Video guide to checking your own skin:


Written instructions, together with a description of what to look for (and pictures of skin cancers):  

What to look for

Be suspicious of any new or changing spots that look different from spots elsewhere on your body. Spots that break the pattern of the other spots are known as “ugly ducklings”. Identifying them is one of the quickest and easiest ways of locating skin cancers for non-medical people.

Examples of ugly duckling spots
Examples of "ugly duckling" spots

The ABCDEFG rule can help you decide whether a spot is likely to be a melanoma. For more information, see the Enabling Early Diagnosis page.

The SunSmart Spot the Difference pamphlet has photographs of skin cancers to indicate what types of spots you should have checked by a doctor:  

Monitoring with photography 

You can monitor your own moles by taking a series of photographs over time. This can be a useful way of detecting changes in size or shape — sometimes an early sign of skin cancer. 
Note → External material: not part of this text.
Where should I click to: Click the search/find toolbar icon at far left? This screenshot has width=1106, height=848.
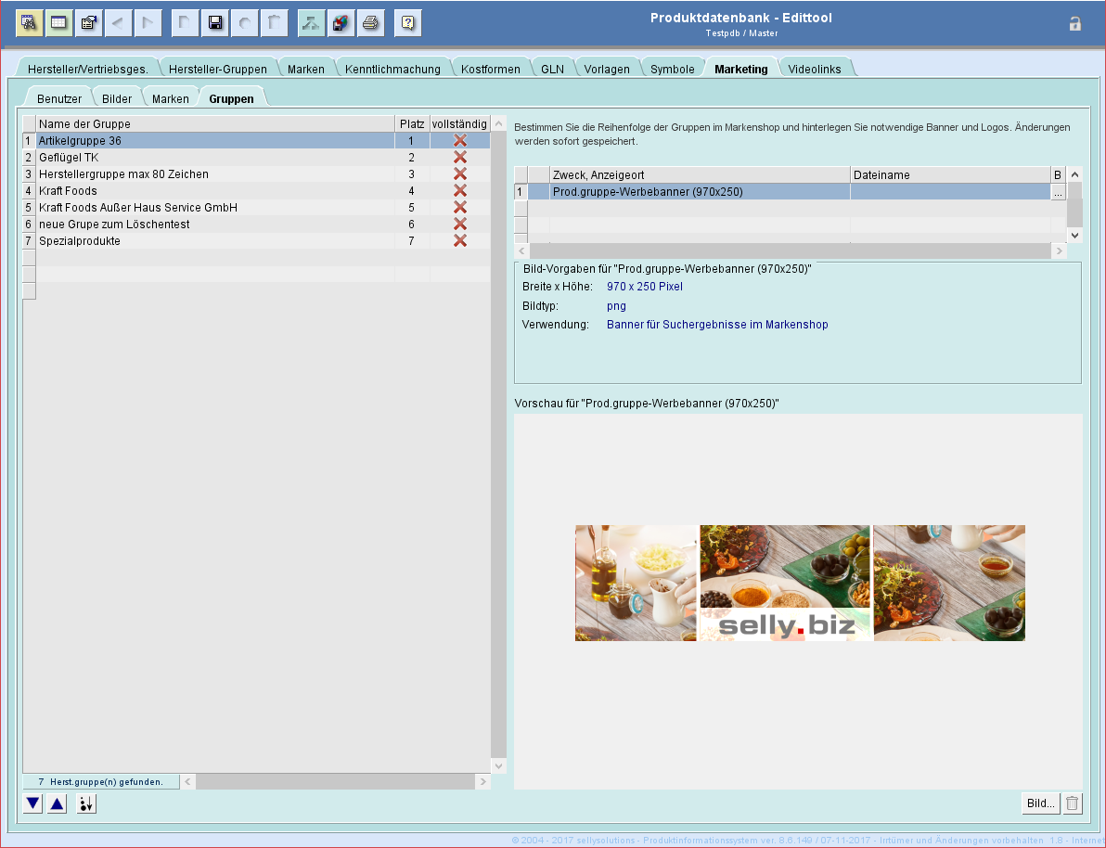pos(30,23)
Spot Check patients can view photos taken by their doctor using the DermEngine system. This system allows you to add more photos to your record for comparison, and request an opinion from your Spot Check doctor about any spots of concern you’ve photographed (a fee applies). 

Reduce your risk 

Be sun smart 

The best-known and most effective way of reducing your risk of skin cancer is to minimise unnecessary exposure to ultraviolet (UV) radiation. 
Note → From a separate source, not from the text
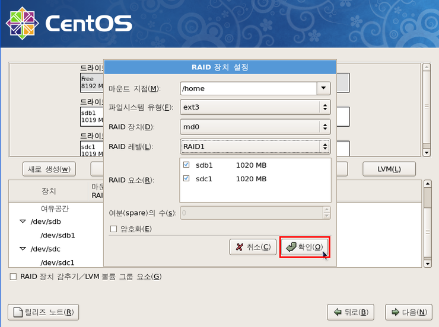Cancel the dialog with 취소 button

point(253,247)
UV radiation is strongest in the middle of the day in the summer months, but it can be high enough to increase skin cancer risk in cooler months. You can’t see or feel UV radiation. 

Clouds do not block UV radiation. This is a poorly investigated area, but there is recent research suggesting that some cloud types may even increase UV exposure. Similarly, a cool day does not mean reduced UV radiation. So don't be complacent on cool or cloudy days.

To keep track of the UV level every day, and notify you of the exact times you need to be careful about sun exposure, we recommend the SunSmart app for smartphones:  

During times of high UV levels, reduce your exposure to UV radiation from the sun by: 

  • Covering your skin with sun-protective clothing (including long sleeves and pants) 
  • Wearing broad spectrum sunscreen with a sun protection factor of 30 or above, and reapplying regularly 
  • Wearing a hat that protects your face, head, neck and ears 
  • Staying in shaded areas when possible 
  • Using sunglasses that wrap around and fit close to the face. If you wear prescription sunglasses check with your optometrist that they offer UV protection. 

Vitamins and supplements

In high risk people, i.e. those who have had a previous basal cell carcinoma or squamous carcinoma, vitamin B3 (nicotinamide) can reduce the risk of future non-melanoma skin cancers by about a third. The benefit is not yet known for people at lower risk. 

There is also evidence that caffeine and aspirin reduce the risk of non-melanoma skin cancers. You should check with a doctor before commencing regular aspirin because of the risk of side effects. 

Treat sun-damaged skin 

Treating areas of sun damaged skin may help reduce the risk of future non-melanoma skin cancers, as well as improving skin appearance. 

The most effective treatments must be prescribed or administered by a doctor or nurse. They include prescription creams and treatment (e.g freezing) of pre-cancer skin lesions.